How sweet it is

One hundred per cent of the times I’ve been stabbed with a needle at the laboratory in the hospital – the one I now go to for blood work in case I pop suddenly and they need all the information they can get – the nurses have been perfectly successful.

That in itself was reason enough to really enjoy my experiences there.

But yesterday, I also discovered that they’re pretty understanding people too, and now I like them even more.

I had to go get a routine glucose test yesterday, since I’m now in the ripe old stage for being able to detect gestational diabetes. Only, the test I got wasn’t the routine one. My doctor is concerned (and frankly, so am I) at how quickly I seem to be packing on weight, so he sent me straight to the two-hour test, which I understand is a much more painful experience that the typical one-hour test.

Here’s what happens: You have to have your last anything to eat 12 hours or more before the test. I was driving the night before my test, so my last thing to eat was 14.5 hours before my test. (Sleeping on an empty stomach with heart burn is not something I’d recommend trying.) I arrived at the hospital to preregister, like I was told, and I waited 15 minutes while old people got confused about what they were at the hospital for. Then, my number was called and I handed over all of my information and the clerk looked at me like I was an idiot and told me that I don’t have to register for a glucose test, just go upstairs, dummy. Then I went upstairs, where the new clerk asked me if I’d preregistered, and she managed to do an impressively good job of hiding the fact that she was really unimpressed when I told her no. Then I waited  another fifteen minutes.

With me so far? This is when the test gets fun.

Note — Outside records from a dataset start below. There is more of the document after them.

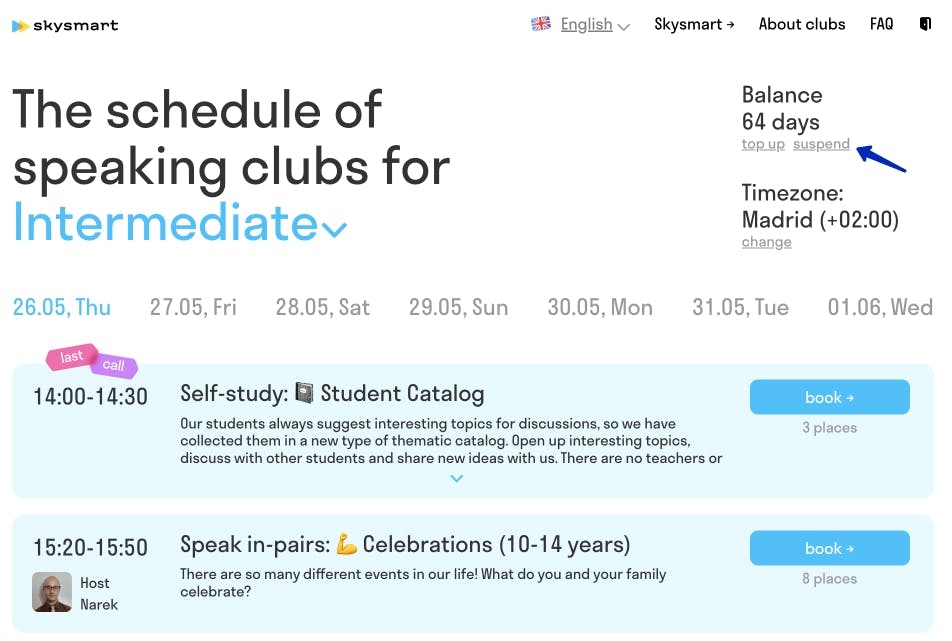Click the change timezone link
Screen dimensions: 952x641
pos(766,242)
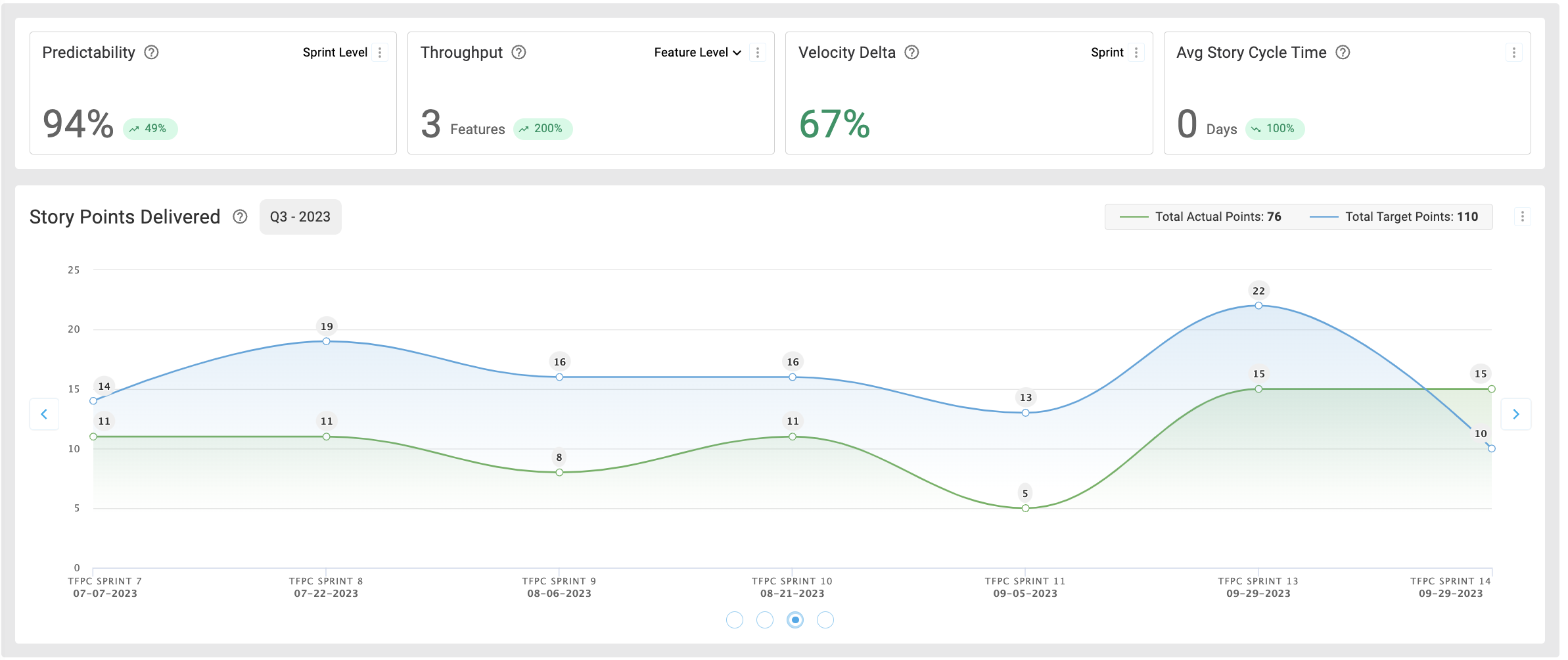Toggle Total Target Points legend series
Image resolution: width=1568 pixels, height=660 pixels.
(1393, 217)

So then I gave a few vials of blood and was handed a small bottle of a sweet, orange drink that contains 75 grams of glucose that I had to drink in 10 minutes or less. I found it not vomit-inducing, as I’d been warned, but still a little unpleasant and difficult to chug. I read the fine print on the bottle and wondered why it said “for non-pregnant adults.” but then the nurse made fun of me for reading the fine print and encouraged me to keep drinking, so I finished it. Then I got to sit for an hour without eating, drinking, or moving, and I got my blood drawn again. Then I got to sit for another hour without eating, drinking, or moving and I got my blood drawn again.

By the end of the process, I had gone 17.5 hours without eating – that’s pretty rough for a pregnant lady.

Plus, during the test, the sugar crash made me drowsy, sluggish, and a little bit cranky.  I was feeling kind of bad, because I was kind of secretly cursing my doctor a little when the rumbles of hunger or overwhelming tiredness were at their worst, but then I got my blood drawn the last time and the nurse made me feel a little more justified.

“Oh, you must have failed your one-hour test?” she said.

“No, I never had the one-hour test.”

“Oh. Well diabetes must run in your family.”


“Oh. Well your doctor is just mean, then.”

I wonder if she’d be willing to come with my to my next appointment.